Context Engineering: The New "Prompt Engineering" for AI Agents

In the early days of generative AI, the focus was on "prompt engineering"—the art of crafting the perfect query to get a brilliant answer. But as we move from simple chatbots to autonomous multi-agent systems, a new, more critical discipline has emerged: Context Engineering.

Context engineering is the "delicate art and science of filling the context window with just the right information for the next step". It is no longer just about what you ask the model; it is about designing the entire information ecosystem—the memory, state, and tools—that surrounds the model.

Here is how to master context management to build reliable, production-grade AI systems.

The Problem: Context is a Finite, Dangerous Resource

While modern LLMs boast massive context windows (up to millions of tokens), treating the context window as a "dumping ground" is a recipe for failure. The computational cost of attention mechanisms scales quadratically, meaning doubling the context size quadruples the compute required.

Furthermore, poor context management leads to specific failure modes:

Context Rot: As input tokens increase, the model's ability to recall information degrades, often losing critical data "in the middle" of the prompt.
Context Poisoning: If an agent hallucinates or ingests incorrect data, that error is recorded in its memory and reinforced in subsequent turns, sending the agent down a nonsensical path.
Context Distraction: Overloading the window with irrelevant tools or documents causes the model to fixate on history rather than its training or reasoning capabilities.
Context Clash: When contradictory pieces of information (e.g., conflicting flight times from two different API calls) exist in the same window, the model may hallucinate to reconcile them.

The Framework: Write, Select, Compress, Isolate

To prevent these failures, industry leaders (including Anthropic and Kubiya) have coalesced around a four-part strategy for managing context: Write, Select, Compress, and Isolate.

Blog image

1. Write: Offload Memory

Do not rely on the context window for storage. Instead, write information to external systems.

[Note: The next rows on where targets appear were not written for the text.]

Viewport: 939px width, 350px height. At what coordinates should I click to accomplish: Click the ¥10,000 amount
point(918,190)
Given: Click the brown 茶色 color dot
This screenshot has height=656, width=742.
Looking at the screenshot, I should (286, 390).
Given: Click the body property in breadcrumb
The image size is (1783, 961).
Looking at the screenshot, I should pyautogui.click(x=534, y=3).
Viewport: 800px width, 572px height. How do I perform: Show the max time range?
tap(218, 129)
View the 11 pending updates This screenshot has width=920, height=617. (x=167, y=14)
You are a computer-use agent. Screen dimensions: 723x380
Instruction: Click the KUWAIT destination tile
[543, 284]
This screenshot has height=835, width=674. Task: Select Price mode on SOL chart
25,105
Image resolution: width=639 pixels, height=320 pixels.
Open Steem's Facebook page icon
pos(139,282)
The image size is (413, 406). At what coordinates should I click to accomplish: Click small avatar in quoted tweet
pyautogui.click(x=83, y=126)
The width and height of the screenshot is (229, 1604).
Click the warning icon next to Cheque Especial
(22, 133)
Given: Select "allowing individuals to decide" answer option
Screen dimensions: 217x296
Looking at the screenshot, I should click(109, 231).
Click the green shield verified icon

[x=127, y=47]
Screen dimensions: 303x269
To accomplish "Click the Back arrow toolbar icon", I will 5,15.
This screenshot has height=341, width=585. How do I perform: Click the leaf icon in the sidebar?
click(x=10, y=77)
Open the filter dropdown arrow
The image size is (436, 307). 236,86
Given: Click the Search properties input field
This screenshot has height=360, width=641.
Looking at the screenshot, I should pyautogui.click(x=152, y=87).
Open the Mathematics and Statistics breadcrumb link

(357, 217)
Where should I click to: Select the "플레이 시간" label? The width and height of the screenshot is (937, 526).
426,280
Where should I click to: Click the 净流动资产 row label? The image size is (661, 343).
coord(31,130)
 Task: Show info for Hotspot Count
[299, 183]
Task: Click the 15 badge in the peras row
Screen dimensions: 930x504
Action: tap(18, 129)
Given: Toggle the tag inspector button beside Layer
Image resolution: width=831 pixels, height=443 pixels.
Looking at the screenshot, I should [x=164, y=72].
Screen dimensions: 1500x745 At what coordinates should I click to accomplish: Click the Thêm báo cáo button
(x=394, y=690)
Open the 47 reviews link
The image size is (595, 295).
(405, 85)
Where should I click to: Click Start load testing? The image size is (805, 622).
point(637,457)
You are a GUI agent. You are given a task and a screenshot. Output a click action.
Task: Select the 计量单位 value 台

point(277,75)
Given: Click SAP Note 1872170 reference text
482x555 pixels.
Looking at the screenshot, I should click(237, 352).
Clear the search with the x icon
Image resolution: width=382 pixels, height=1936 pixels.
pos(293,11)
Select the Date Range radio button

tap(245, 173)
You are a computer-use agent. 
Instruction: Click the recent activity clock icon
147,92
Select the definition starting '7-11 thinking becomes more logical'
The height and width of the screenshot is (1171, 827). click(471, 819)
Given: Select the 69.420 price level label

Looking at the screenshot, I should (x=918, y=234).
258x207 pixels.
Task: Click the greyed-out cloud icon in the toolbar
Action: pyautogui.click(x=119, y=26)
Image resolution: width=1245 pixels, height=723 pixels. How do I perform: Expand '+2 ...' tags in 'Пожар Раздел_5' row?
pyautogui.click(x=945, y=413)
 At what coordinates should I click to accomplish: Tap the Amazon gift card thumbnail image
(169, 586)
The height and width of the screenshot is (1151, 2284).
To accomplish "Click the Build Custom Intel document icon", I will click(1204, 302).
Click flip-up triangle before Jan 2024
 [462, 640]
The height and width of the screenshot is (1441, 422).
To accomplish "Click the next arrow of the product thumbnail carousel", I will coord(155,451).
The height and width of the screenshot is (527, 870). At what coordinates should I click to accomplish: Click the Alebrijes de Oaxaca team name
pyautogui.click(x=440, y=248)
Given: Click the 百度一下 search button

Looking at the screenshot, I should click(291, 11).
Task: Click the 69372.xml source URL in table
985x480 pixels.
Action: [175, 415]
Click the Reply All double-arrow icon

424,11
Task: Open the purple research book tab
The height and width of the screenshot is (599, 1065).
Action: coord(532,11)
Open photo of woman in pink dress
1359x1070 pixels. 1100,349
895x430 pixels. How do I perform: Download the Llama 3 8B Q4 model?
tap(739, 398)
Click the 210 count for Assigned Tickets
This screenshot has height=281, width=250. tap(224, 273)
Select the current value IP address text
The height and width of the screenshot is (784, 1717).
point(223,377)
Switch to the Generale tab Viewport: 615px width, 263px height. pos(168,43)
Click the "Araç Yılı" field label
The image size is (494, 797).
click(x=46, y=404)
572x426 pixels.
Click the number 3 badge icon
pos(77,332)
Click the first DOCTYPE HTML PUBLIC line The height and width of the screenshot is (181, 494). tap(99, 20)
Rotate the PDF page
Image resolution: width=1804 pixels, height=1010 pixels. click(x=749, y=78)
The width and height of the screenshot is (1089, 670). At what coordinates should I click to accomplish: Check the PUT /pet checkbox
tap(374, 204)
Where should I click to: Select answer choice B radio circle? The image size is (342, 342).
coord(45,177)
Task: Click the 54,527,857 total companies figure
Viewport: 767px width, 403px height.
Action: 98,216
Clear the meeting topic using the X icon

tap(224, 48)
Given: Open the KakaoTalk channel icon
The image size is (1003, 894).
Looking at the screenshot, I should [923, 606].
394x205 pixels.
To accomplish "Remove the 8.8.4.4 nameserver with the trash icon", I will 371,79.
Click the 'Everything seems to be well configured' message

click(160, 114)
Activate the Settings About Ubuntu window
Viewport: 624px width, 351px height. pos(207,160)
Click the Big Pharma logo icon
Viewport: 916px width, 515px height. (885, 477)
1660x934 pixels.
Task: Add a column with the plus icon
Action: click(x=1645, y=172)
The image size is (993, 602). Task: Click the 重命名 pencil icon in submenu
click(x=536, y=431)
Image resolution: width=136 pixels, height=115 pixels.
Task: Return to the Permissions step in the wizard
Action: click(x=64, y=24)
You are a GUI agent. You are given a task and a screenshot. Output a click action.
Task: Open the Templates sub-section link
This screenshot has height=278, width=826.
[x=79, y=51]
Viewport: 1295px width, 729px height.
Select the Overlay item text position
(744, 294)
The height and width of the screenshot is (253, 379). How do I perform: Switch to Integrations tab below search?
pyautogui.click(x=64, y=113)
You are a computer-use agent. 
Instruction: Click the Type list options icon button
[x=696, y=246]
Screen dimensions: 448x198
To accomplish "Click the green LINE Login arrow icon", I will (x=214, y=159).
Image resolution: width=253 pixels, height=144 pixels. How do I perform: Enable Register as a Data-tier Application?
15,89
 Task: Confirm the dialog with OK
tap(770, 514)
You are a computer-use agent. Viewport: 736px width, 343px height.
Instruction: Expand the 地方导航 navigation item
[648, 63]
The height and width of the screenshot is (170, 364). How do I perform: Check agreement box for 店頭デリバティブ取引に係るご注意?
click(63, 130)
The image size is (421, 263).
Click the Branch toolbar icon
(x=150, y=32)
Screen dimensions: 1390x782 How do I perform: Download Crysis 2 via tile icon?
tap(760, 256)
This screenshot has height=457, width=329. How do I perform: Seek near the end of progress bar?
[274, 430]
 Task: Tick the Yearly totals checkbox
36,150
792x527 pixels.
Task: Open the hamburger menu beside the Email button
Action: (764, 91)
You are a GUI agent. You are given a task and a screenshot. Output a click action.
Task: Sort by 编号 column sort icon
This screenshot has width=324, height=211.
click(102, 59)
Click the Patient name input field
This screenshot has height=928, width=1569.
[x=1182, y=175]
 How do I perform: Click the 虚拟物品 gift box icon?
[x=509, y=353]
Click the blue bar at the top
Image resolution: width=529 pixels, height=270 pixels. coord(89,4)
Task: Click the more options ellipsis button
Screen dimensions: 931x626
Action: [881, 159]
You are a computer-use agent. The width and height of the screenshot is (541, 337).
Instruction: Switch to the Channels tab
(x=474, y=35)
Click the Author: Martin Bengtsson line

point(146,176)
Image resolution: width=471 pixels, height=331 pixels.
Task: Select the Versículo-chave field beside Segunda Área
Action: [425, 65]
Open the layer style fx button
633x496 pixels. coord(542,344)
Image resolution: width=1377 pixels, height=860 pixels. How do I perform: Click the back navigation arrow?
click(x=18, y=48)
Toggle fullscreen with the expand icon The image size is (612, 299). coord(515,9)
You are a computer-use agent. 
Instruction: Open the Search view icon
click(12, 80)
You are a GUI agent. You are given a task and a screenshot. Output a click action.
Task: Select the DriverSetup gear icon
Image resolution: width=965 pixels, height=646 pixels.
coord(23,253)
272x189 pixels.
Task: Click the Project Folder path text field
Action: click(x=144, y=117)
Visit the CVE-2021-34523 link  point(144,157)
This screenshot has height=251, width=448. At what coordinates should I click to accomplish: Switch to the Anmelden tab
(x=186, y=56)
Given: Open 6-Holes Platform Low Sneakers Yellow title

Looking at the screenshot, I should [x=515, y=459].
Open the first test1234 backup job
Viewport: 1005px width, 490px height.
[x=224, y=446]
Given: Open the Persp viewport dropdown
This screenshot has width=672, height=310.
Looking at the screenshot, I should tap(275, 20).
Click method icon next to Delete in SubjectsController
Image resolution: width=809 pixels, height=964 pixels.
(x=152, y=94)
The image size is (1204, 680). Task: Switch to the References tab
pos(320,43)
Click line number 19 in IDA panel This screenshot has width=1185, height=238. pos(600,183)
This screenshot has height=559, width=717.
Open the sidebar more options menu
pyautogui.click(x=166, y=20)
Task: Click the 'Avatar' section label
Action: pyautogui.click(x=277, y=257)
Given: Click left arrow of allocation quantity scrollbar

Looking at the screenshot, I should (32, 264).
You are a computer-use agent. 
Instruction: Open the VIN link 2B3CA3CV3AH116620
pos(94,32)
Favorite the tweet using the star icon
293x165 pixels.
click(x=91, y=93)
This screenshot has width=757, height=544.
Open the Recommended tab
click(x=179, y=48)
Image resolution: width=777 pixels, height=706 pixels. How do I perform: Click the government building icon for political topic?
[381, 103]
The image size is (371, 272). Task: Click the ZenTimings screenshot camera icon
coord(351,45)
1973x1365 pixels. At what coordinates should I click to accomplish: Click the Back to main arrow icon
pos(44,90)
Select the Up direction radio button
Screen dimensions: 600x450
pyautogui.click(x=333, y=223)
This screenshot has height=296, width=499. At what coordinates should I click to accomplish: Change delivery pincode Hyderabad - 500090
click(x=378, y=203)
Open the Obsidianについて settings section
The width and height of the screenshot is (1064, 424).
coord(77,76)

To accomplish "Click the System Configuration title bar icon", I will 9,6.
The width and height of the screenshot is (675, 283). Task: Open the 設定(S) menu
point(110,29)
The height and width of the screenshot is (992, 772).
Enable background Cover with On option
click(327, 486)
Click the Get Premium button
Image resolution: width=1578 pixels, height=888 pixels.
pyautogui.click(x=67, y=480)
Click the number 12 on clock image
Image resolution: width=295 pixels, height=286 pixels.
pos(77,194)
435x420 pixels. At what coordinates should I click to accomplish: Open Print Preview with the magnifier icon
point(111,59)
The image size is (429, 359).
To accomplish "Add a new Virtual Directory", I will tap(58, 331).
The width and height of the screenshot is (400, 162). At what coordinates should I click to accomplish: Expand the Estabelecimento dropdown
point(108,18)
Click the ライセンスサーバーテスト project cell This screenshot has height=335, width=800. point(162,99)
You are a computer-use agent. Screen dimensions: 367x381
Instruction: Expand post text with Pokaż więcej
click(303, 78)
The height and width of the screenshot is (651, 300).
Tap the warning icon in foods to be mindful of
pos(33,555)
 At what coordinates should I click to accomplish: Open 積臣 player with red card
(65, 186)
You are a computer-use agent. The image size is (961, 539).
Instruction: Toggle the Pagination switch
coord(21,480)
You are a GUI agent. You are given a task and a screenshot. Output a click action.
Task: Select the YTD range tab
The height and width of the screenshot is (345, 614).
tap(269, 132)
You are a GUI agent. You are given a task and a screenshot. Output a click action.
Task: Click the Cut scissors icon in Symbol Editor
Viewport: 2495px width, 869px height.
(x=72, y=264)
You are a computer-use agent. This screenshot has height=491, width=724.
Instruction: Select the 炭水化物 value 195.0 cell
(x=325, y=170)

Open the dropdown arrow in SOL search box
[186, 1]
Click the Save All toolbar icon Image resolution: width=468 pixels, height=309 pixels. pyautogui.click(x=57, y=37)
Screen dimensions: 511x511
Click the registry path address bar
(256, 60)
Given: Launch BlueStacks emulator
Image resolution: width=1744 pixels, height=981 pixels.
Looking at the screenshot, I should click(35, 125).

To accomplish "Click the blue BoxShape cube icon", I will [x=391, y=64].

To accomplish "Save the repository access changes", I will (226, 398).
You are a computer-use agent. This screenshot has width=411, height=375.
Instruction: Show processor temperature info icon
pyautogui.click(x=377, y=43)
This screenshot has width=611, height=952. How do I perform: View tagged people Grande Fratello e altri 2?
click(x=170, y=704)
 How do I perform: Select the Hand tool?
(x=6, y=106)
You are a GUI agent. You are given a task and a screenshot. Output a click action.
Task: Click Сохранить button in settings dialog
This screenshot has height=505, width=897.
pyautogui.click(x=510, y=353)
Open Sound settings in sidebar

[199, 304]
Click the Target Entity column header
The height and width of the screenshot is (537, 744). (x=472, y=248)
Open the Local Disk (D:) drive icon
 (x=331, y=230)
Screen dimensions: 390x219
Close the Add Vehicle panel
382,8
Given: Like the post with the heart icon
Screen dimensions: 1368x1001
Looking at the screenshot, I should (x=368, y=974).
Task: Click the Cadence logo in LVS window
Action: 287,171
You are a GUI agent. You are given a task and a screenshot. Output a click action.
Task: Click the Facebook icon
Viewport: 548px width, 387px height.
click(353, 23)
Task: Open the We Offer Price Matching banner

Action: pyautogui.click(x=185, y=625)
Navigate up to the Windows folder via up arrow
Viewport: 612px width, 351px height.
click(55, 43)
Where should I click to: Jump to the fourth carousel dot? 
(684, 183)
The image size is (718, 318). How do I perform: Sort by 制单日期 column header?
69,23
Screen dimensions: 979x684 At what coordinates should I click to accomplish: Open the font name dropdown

Scratchpads: Force agents to "think" on a scratchpad—an intermediate working memory where they record plans and calculations. This avoids regenerating the same reasoning steps.
Long-Term Memory: Store user preferences and historical patterns in vector databases (like Elasticsearch or Pinecone) or SQL databases.
Checkpoints: Use frameworks like LangGraph to save the state of an agent’s graph, allowing it to resume workflows after interruptions without holding everything in active memory.

2. Select: Just-in-Time Retrieval

The goal is to retrieve only the tokens necessary for the current task.

RAG (Retrieval-Augmented Generation): Rather than loading entire documents, retrieve only the specific chunks relevant to the query.
Tool Loadout: Do not dump every available tool definition into the system prompt. Use semantic search to dynamically select the 3–5 tools relevant to the current user request.
Dynamic In-Context Planning (DIP): Adjust the in-context cues and prompts on the fly based on evolving task demands.

3. Compress: Increase Information Density

When context gets too long, you must reduce volume without losing signal.

Summarization: Periodically compress the last $N$ turns of a conversation into a concise summary using an LLM. This preserves the "gist" while freeing up token space.
Pruning/Trimming: Programmatically remove old messages, "chit-chat," or redundant tool outputs. For example, once a tool has returned a massive JSON blob, you might only keep the specific field the agent needed and discard the rest.
Compaction: Anthropic suggests "compaction," where the model summarizes the message history to preserve architectural decisions and unresolved bugs while discarding redundant data.

4. Isolate: The Sub-Agent Architecture

One of the most effective ways to manage context is to split the workload.

Orchestrator-Worker Pattern: A "lead" agent breaks a complex task into sub-tasks and assigns them to specialized "worker" agents.
Context Hygiene: Each worker agent operates with its own clean context window. A "Research Agent" might scour the web with thousands of tokens, but it only returns a 500-token summary to the Lead Agent. This prevents "context pollution" where raw data from one task confuses the reasoning for another.

Standardization: The Rise of MCP and A2A

As context management becomes more complex, standardized protocols are emerging to replace brittle, custom integrations.

Model Context Protocol (MCP): Developed by Anthropic, this is described as the "USB-C for AI applications". It standardizes how AI agents connect to data sources (resources), execute actions (tools), and receive instructions (prompts). It allows an agent to connect to a GitHub repo or a Google Drive without custom code for every data type.
Agent-to-Agent (A2A) Protocol: While MCP connects agents to data, A2A connects agents to each other. It allows a client agent to outsource a task to a remote agent using a standardized "Agent Card" that advertises capabilities.

The Bottom Line: Context is a "Silent Tax"

Every token passed to a model is a recurring cost item—both financially and in terms of latency. By shifting from "context stuffing" to disciplined Context Engineering, you move from building expensive, hallucination-prone demos to deploying scalable, cost-effective intelligent systems.

The future of AI isn't just about smarter models; it's about smarter context.